In our study, the mean NLR in the complication group was 2.8 ± 0.7, significantly higher than the 1.6 ± 0.4 observed in the control group (p < 0.0005). This aligns with work by Akbas et al., who demonstrated that NLR increases alongside albuminuria, reflecting a link between systemic inflammation and renal endothelial dysfunction [13]. Similarly, the PLR was significantly higher in Group A (103.3 vs 92.0). These ratios provide a more comprehensive picture than individual leukocyte counts; while the total WBC count showed no significant difference in our study, the ratios captured the shift toward neutrophilia and lymphocytopenia that characterizes the diabetic inflammatory state [14].

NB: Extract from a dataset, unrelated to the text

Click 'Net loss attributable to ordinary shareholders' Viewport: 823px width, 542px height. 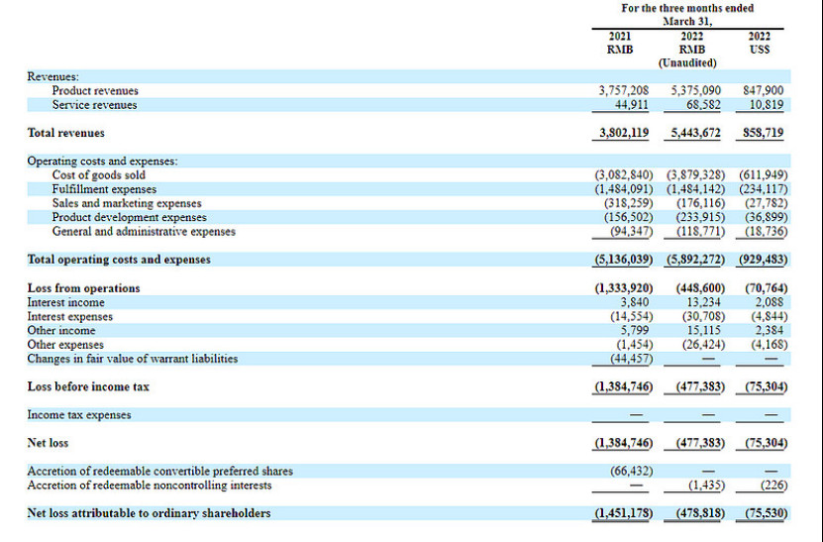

Platelet indices also provided crucial insights. The Mean Platelet Volume (MPV) was significantly elevated in patients with complications (11.2 fL vs. 8.3 fL). This increase in size suggests the presence of younger, more active platelets that are prone to aggregation and thrombus formation in the microvasculature. Our findings are consistent with several studies, which identified high MPV as a hallmark of diabetic vascular risk [15, 16]. Furthermore, the Platelet Distribution Width (PDW), which measures variation in platelet size, was significantly higher in Group A (12.2 vs 11.0). This reflects the "spherical transformation" and pseudopodia formation of hyperactive platelets in the diabetic milieu [17].
An interesting observation was the significant reduction in total platelet count in Group A (266,000 vs 330,020 cells/mm³). This likely reflects the increased consumption of platelets in the process of microthrombi formation across the damaged retinal and renal capillaries. While some studies show variable results regarding platelet counts, our data suggests that a relative decrease, when paired with high MPV, is a strong indicator of vascular involvement [18].
Clinically, the duration of diabetes and glycemic control (HbA1c) remained the strongest traditional predictors of complications. In our cohort, Group A had a significantly longer disease duration (7.3 years) and higher mean HbA1c (7.7%). However, the integration of NLR, PLR, and MPV into routine monitoring provides an extra layer of diagnostic sensitivity [19]. These markers are not affected by short-term glucose fluctuations, unlike fasting sugars, and offer a biological snapshot of the underlying vascular stress [20].
The strengths of this study include its well-matched case-control design and the use of standardized, automated diagnostic tools. However, the modest sample size and single-center setting may limit generalizability to broader populations. Furthermore, the cross-sectional nature prevents us from establishing a definitive causal timeline. Future longitudinal studies tracking these markers from the time of initial diagnosis could better define their prognostic value.
CONCLUSION
This study confirms that neutrophil-lymphocyte ratio, platelet-lymphocyte ratio, and platelet indices (MPV and PDW) are significantly altered in patients with diabetic microvascular complications. These hematological parameters offer a fast, cost-effective, and simple diagnostic tool for identifying high-risk individuals in routine clinical settings. Utilizing these biomarkers for early detection can facilitate timely therapeutic interventions, potentially reducing the heavy burden of morbidity and mortality associated with diabetic microangiopathy and significantly improving the quality of life for this vulnerable population.